_What you are asked to do:_
Below are the records; collect from them each line containing the string "will".

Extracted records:
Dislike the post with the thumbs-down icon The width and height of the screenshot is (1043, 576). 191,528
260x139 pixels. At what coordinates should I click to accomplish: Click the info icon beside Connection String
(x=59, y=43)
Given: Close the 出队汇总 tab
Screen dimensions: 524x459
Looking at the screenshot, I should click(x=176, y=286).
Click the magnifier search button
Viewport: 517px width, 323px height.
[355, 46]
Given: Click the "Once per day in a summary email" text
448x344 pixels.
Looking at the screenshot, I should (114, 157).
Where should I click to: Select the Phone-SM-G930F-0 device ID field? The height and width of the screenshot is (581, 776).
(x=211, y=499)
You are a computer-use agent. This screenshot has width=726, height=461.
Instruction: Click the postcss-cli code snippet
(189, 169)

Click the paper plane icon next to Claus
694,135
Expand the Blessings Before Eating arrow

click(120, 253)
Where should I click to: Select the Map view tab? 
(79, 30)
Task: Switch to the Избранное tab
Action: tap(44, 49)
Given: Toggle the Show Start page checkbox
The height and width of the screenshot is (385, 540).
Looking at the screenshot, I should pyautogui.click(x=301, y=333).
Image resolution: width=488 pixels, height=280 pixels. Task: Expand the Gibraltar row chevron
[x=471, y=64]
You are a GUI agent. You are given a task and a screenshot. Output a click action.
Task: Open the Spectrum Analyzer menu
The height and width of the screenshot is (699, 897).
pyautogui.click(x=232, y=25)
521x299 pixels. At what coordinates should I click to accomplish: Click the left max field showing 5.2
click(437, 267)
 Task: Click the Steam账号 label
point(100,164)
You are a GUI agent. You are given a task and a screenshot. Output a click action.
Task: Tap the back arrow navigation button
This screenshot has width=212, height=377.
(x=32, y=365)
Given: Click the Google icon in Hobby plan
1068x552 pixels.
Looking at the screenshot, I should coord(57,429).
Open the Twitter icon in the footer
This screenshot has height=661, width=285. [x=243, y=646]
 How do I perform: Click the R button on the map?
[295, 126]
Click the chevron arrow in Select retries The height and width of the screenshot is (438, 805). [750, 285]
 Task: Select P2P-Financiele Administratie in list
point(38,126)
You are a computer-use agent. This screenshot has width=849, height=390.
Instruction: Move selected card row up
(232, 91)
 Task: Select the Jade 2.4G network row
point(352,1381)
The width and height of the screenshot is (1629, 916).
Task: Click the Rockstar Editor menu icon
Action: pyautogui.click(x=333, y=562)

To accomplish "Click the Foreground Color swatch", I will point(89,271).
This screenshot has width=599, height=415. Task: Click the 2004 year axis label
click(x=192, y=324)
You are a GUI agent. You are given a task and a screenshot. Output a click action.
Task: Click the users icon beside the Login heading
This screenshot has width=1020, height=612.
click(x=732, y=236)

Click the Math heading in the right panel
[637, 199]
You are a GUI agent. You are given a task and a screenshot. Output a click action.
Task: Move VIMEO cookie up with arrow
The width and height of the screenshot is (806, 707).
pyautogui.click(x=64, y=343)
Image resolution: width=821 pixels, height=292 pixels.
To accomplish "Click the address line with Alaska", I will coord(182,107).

_Completed task:_
To accomplish "Click the Foreground Color swatch", I will point(89,271).
To accomplish "Click the address line with Alaska", I will coord(182,107).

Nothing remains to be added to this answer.